> _EXERCISE INSTRUCTIONS_:
Go to the line in the entries below that holds "Select the Zoom tool" and repeat exactly from there through the line that holds "You are a computer-use agent. Viewport: 1288px", inclusive.
(Beginning of EXERCISE MATERIALS)
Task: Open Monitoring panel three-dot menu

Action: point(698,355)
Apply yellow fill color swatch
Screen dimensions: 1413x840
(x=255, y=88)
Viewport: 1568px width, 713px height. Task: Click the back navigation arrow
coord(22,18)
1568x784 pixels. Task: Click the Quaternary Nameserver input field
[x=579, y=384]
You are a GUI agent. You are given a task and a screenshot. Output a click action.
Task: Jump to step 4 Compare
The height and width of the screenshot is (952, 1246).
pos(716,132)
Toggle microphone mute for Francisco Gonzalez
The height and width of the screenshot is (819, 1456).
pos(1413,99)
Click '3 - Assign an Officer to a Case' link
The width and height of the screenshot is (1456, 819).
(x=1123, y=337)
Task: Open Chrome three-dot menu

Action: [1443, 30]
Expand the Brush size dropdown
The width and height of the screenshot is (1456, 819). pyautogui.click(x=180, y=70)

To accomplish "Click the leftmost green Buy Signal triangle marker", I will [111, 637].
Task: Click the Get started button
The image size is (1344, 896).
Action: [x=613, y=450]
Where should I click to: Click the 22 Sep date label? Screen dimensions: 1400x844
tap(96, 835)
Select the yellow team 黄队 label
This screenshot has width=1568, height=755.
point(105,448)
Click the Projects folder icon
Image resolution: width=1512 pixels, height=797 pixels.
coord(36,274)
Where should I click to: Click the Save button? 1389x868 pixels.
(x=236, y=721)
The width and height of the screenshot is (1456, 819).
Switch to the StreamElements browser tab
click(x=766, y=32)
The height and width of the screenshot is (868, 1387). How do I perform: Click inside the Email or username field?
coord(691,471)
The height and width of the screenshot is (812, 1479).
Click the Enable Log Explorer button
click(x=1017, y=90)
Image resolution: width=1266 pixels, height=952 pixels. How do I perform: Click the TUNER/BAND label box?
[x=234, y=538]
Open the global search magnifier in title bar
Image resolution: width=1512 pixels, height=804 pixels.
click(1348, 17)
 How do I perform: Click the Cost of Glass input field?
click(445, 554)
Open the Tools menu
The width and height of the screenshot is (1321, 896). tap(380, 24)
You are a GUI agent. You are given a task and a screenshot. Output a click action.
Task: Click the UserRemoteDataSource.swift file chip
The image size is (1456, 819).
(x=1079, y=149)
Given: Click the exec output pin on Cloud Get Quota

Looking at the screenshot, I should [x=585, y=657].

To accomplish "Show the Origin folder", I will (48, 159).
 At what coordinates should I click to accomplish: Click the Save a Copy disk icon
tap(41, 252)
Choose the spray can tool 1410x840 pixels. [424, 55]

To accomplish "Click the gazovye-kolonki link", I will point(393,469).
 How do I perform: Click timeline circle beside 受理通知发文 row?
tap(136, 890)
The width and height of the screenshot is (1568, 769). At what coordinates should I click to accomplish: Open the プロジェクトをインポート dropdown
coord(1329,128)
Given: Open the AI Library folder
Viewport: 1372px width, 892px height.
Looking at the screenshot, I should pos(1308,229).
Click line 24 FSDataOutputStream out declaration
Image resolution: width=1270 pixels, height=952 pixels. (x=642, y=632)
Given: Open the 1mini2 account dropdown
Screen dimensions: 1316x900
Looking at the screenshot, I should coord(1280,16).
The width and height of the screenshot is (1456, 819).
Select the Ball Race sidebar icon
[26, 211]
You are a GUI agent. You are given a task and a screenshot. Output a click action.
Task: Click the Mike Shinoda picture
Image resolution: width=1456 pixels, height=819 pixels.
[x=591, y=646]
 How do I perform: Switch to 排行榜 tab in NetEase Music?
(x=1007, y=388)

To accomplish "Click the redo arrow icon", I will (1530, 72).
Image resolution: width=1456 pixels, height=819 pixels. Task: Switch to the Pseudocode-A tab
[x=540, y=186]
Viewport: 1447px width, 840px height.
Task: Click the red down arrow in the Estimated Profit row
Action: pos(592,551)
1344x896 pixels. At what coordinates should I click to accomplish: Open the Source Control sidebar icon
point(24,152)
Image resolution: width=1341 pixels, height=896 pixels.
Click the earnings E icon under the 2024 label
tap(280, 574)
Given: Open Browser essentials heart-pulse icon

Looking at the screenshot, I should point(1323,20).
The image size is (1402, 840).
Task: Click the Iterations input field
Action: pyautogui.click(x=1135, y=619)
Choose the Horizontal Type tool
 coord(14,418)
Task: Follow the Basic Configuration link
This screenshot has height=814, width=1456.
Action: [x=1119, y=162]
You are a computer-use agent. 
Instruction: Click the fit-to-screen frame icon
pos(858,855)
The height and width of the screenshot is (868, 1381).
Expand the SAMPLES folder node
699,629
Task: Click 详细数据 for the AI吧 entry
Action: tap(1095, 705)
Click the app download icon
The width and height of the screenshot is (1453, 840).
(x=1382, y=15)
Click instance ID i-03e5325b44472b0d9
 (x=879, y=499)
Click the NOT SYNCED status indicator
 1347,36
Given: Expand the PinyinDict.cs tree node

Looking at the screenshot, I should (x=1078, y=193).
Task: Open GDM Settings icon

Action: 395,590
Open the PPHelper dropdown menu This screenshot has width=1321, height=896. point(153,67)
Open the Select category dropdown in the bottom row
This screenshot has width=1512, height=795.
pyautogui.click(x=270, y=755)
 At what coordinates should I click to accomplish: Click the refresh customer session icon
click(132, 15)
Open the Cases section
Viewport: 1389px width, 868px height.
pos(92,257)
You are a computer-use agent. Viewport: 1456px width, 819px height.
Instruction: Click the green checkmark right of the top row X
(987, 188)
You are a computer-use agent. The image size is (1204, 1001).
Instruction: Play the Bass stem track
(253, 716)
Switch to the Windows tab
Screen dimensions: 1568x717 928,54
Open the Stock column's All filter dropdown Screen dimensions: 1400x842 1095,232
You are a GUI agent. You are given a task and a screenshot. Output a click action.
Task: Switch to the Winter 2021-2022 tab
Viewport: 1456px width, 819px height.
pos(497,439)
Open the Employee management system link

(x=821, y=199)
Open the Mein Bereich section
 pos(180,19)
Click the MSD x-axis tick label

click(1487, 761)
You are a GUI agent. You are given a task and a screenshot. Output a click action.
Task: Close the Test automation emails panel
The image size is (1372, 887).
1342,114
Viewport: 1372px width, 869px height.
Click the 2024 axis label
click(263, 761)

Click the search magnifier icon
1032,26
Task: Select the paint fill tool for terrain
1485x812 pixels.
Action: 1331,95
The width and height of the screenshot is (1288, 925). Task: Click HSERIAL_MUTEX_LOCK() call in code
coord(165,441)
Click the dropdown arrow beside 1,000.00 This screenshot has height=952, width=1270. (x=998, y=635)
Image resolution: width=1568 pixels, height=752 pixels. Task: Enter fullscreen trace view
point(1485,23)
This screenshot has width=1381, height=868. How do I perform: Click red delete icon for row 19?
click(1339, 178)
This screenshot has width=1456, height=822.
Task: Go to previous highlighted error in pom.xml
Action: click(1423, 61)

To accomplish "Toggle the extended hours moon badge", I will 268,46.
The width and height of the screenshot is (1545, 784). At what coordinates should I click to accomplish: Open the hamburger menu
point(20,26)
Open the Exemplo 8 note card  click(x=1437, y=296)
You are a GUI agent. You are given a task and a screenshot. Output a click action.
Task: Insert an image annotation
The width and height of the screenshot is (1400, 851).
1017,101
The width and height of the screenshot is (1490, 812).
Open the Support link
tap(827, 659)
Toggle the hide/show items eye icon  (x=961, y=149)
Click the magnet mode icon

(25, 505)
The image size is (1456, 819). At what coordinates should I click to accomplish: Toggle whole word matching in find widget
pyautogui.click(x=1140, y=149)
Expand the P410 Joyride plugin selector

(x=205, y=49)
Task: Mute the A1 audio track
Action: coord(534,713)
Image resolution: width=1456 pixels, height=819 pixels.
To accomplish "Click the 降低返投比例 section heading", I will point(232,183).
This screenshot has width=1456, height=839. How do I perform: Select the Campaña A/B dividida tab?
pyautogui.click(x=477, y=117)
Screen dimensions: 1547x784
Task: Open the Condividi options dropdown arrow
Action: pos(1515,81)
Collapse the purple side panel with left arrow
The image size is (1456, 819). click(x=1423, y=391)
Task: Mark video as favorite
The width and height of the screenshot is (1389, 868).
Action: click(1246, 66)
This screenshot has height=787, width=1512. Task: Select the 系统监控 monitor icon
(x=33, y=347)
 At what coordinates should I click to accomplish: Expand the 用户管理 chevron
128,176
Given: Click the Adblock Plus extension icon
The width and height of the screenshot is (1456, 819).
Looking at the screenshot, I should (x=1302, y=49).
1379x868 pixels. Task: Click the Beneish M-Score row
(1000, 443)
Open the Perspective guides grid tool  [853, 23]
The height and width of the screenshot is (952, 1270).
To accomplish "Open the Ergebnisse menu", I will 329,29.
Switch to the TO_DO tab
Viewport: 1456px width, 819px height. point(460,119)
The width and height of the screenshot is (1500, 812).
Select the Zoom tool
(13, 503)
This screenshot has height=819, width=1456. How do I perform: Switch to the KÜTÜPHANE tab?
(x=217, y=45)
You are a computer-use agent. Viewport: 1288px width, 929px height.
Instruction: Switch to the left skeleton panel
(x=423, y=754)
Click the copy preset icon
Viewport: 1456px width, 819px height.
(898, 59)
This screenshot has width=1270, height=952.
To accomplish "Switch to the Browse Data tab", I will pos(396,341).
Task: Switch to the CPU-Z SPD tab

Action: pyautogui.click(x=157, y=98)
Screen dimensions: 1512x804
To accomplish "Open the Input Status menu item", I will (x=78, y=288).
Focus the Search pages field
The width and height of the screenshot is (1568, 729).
(End of EXERCISE MATERIALS)
> _SOLUTION TO THIS TASK_:
Select the Zoom tool
(13, 503)
This screenshot has height=819, width=1456. How do I perform: Switch to the KÜTÜPHANE tab?
(x=217, y=45)
You are a computer-use agent. Viewport: 1288px width, 929px height.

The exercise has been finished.